On Nov 6, 2014, at 11:44 AM, Pascal Quantin <pascal.quantin@xxxxxxxxx> wrote:
> 2014-11-06 20:33 GMT+01:00 Guy Harris <guy@xxxxxxxxxxxx>:
>
>> On Nov 6, 2014, at 11:04 AM, Pascal Quantin <pascal.quantin@xxxxxxxxx> wrote:
>>
>>> And as I said in an earlier email, letting a user manually select the language in an application is common practice on Windows.
>>
>> So what are some examples of applications that support this?
>
> To name a few of them: Notepad++, CCleaner, Defraggler, LibreOffice, VirtualBox, jv16 Power Tools, VLC, PDFCreator, SumatraPDF...
> To simplify things, applications seem to fall in 2 categories: either you download a specific package with just your language, or a global installer where user can override at any time the language.
Would another two categories be:
applications from the free software community, which support manually setting the language;
applications not from the free software community, which don't?
I.e., are there any applications not from the free software community that support this?
If not, why not? Is it because the free software community are paying more attention to user needs, or is it because a lot of them come from the UNIX+{X11,Wayland,Mir} desktop world, in which not all desktops necessarily offer a system-wide GUI option to select the language (KDE does, GNOME presumably does, but other desktop environments, especially the "here's a window manager, that's enough" environments, might not).
I'm *really* trying to understand the reasons why an additional "select the language" option, over and above a system "select the language" option, is useful, and whether it's useful in *all* environments or only in ones where there isn't a system "select the language" option.

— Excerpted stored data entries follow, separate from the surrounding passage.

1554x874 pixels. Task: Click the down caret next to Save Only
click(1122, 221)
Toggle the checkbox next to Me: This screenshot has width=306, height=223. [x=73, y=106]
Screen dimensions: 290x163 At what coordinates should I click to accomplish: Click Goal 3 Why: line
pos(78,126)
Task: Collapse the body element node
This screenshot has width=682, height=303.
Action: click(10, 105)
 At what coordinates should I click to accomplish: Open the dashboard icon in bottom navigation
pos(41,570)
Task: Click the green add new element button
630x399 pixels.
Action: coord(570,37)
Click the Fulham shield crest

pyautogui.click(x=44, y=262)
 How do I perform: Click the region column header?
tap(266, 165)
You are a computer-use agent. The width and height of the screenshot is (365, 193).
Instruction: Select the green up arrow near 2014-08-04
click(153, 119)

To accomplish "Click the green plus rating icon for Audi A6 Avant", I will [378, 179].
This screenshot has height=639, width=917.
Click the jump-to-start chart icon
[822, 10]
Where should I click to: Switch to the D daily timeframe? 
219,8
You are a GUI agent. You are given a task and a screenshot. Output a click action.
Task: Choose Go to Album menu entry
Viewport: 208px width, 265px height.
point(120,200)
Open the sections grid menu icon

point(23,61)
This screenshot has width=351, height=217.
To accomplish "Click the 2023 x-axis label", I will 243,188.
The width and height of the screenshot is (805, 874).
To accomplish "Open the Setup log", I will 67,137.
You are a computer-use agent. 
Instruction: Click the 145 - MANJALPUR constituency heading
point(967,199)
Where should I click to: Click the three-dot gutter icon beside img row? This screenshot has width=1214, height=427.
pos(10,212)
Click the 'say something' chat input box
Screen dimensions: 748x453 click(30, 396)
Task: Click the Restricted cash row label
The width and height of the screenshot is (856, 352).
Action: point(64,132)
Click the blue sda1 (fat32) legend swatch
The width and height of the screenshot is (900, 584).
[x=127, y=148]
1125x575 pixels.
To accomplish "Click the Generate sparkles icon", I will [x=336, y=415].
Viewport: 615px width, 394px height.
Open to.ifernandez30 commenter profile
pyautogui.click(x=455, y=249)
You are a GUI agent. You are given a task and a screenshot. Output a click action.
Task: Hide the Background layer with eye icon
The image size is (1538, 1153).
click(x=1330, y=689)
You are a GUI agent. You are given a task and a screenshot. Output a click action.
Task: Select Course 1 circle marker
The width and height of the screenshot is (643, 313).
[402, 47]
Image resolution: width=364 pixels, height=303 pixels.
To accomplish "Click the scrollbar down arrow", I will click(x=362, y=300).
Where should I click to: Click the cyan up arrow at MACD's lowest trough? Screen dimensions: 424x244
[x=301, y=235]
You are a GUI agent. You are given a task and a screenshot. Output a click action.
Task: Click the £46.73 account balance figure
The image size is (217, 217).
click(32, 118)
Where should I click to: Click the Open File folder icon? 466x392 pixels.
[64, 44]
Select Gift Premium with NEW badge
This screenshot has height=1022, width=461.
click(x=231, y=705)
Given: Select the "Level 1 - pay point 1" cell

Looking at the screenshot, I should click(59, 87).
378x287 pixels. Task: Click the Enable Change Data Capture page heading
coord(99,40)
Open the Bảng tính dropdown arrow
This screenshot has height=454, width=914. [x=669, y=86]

On Windows 7, the only "defaults to English" version that supports multiple languages appears to be Windows 7 Ultimate. Do the non-English versions of, for example, Windows 7 Home Premium offer multiple languages? Do the standard Windows 7 Home Premium and Professional versions sold in Canada offer both English and French? Do versions sold in Europe - or, at least, in multilingual European countries such as Switzerland and Belgium - offer multiple languages? Was that another reason to offer a separate "select the language" option in the application itself? ("Was" because Windows 8 appears to support multilingual installations in all versions.)